TASK REQUIREMENTS:
Scan the records for "Enable". Report each line that includes it.

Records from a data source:
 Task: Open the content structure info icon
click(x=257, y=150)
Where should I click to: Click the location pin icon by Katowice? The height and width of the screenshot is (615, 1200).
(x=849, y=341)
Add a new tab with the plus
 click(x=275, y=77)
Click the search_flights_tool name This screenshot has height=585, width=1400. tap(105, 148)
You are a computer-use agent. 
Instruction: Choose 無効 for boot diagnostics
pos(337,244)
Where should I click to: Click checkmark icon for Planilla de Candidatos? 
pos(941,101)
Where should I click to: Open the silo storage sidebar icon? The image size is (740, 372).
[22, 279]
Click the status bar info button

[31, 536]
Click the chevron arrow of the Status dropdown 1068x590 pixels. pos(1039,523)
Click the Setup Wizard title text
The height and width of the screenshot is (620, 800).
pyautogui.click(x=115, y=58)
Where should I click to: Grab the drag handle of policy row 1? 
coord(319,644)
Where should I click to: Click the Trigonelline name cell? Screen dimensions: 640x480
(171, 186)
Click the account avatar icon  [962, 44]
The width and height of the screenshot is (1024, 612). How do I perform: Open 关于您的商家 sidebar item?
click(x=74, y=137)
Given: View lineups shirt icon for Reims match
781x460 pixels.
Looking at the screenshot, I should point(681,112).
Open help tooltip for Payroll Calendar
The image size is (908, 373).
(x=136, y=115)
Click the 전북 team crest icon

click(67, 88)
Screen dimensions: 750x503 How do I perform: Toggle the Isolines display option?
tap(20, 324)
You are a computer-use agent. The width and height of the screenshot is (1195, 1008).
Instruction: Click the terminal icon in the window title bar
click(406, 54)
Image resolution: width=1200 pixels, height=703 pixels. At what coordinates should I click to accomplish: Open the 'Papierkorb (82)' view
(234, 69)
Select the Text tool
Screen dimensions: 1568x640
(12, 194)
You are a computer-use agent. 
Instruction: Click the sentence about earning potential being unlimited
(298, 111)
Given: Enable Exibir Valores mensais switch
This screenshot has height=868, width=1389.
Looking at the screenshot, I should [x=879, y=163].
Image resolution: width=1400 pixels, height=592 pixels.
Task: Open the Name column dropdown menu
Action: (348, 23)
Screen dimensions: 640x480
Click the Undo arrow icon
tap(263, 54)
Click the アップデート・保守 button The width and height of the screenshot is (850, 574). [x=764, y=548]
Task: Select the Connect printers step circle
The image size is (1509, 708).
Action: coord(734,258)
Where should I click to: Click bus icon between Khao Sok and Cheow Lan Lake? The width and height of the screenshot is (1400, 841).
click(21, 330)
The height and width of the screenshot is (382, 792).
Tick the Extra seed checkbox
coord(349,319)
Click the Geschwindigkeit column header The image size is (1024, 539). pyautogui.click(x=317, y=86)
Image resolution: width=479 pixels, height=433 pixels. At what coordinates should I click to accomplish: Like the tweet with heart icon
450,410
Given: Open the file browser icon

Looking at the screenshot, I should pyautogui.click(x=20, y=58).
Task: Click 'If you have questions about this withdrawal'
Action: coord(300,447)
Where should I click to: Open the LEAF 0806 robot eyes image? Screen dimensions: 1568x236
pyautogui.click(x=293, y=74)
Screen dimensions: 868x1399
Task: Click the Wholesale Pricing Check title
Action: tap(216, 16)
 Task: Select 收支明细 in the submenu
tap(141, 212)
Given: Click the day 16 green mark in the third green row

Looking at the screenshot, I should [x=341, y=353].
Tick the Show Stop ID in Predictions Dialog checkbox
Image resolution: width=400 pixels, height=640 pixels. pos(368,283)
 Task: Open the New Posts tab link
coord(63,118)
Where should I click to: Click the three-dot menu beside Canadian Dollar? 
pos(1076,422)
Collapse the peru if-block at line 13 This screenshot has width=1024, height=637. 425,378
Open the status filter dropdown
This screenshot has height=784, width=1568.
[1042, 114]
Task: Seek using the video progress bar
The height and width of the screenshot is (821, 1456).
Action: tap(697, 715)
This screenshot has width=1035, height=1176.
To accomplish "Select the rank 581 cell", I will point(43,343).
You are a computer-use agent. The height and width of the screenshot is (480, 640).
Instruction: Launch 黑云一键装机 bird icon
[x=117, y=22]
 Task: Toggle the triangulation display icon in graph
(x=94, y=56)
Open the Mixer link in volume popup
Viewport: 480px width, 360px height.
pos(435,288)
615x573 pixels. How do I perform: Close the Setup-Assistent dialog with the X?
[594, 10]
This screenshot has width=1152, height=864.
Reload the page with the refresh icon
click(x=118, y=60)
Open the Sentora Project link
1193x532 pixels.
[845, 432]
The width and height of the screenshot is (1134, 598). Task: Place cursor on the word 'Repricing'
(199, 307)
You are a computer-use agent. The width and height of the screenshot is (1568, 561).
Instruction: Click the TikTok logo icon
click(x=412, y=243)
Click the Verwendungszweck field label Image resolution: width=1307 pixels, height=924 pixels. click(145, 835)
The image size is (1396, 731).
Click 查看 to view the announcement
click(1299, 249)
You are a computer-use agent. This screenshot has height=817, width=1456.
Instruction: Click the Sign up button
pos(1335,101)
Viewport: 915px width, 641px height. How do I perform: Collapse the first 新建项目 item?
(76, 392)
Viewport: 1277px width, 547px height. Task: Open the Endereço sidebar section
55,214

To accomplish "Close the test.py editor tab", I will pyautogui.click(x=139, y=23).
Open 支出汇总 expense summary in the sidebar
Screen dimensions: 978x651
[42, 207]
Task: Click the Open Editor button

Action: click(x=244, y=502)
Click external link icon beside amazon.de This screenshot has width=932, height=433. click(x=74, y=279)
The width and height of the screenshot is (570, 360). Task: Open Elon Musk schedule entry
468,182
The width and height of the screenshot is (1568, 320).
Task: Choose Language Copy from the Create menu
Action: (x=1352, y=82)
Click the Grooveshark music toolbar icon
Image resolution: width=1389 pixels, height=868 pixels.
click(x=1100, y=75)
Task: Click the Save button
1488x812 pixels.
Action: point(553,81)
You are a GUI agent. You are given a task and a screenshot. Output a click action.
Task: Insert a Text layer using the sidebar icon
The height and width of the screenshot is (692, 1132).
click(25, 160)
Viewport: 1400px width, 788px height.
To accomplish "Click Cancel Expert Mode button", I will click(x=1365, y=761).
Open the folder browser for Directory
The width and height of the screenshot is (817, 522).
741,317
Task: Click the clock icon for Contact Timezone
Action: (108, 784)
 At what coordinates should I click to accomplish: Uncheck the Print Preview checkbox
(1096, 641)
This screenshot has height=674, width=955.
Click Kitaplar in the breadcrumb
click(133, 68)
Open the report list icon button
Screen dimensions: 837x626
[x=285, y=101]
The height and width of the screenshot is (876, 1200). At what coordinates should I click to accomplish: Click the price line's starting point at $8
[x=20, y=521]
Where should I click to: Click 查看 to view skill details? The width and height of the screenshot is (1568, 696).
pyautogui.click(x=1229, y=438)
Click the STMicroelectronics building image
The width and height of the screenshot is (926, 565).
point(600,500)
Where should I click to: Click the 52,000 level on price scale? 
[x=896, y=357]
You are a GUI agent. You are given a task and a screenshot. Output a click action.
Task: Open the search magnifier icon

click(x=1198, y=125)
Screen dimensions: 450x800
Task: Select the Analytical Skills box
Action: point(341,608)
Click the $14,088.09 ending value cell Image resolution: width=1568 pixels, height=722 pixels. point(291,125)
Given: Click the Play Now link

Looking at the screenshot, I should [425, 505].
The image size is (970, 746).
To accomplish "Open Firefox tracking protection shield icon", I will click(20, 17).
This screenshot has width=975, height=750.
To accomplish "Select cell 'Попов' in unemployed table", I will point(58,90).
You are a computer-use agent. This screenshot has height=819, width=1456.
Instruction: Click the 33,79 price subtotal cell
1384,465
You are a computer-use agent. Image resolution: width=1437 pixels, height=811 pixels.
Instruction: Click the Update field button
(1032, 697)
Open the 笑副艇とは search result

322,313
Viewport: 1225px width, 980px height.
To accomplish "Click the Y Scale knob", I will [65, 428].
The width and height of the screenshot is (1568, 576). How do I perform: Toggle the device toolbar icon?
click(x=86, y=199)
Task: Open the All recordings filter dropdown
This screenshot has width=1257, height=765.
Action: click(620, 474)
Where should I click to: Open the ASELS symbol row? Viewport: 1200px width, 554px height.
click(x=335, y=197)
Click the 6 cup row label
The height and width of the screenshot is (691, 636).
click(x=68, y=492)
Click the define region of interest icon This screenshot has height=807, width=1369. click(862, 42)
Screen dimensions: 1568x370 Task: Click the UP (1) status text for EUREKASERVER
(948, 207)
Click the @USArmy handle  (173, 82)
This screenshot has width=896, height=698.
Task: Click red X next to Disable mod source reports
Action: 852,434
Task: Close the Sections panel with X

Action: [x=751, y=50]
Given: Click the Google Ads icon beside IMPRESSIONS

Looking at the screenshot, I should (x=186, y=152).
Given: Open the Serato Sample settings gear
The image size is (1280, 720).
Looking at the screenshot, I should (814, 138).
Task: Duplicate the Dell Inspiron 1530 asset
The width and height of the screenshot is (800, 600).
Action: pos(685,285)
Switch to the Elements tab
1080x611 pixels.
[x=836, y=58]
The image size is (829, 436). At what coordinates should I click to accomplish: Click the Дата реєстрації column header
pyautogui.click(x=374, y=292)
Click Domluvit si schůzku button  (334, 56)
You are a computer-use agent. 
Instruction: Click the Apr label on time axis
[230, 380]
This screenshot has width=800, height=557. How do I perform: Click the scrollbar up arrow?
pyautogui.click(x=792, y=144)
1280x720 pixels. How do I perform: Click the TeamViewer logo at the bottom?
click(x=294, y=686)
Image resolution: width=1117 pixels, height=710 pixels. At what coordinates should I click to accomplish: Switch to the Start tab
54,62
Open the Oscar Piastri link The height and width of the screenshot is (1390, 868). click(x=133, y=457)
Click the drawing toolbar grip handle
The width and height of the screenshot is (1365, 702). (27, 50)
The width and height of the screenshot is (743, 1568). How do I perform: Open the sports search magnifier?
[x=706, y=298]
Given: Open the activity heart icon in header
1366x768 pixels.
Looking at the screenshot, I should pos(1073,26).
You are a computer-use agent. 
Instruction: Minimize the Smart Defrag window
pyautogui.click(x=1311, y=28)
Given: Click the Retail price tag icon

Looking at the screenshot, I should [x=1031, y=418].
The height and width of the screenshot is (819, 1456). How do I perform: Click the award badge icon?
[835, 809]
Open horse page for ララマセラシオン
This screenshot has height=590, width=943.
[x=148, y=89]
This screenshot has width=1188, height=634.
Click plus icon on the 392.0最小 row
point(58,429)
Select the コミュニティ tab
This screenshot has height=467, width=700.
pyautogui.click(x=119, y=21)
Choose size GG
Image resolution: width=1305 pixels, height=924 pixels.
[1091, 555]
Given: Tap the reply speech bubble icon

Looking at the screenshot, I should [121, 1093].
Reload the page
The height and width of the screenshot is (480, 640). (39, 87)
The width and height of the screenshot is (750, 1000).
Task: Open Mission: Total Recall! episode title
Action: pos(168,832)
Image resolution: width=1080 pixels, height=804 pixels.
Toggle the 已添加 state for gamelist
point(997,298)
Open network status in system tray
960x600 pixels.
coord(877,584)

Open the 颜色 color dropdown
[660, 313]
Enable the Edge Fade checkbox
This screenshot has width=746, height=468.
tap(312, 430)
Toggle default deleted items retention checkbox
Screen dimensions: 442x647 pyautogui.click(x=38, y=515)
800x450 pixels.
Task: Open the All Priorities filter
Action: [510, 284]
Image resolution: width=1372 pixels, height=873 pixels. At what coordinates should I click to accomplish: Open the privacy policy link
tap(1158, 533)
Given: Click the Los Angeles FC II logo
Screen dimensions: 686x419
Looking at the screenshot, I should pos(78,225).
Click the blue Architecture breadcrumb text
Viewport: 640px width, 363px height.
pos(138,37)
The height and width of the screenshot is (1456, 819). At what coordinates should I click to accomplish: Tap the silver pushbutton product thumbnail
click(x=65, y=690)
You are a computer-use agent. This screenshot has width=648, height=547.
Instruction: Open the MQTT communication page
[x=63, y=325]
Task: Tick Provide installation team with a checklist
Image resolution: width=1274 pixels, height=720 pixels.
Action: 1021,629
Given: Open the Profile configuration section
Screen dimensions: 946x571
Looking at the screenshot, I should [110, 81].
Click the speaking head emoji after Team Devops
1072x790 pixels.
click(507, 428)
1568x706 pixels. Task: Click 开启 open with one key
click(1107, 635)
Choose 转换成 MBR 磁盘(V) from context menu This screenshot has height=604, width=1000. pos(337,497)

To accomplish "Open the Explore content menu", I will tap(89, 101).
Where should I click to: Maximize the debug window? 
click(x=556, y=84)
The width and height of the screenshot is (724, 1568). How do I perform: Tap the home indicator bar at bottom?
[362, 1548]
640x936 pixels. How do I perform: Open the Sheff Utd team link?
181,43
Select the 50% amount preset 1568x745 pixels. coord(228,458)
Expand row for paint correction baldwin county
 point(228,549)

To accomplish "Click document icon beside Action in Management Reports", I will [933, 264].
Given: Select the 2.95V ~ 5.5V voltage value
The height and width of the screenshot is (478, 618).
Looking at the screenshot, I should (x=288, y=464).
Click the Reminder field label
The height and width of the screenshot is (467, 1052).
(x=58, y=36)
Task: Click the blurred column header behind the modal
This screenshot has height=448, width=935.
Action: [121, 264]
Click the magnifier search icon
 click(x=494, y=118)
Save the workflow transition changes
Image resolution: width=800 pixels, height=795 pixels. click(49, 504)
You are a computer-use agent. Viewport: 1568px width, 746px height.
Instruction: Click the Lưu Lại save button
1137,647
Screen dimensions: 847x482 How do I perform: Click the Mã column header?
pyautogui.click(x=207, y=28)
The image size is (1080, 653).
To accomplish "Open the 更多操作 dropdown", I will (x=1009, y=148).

PROBLEM SOLUTION:
Given: Enable Exibir Valores mensais switch
Enable the Edge Fade checkbox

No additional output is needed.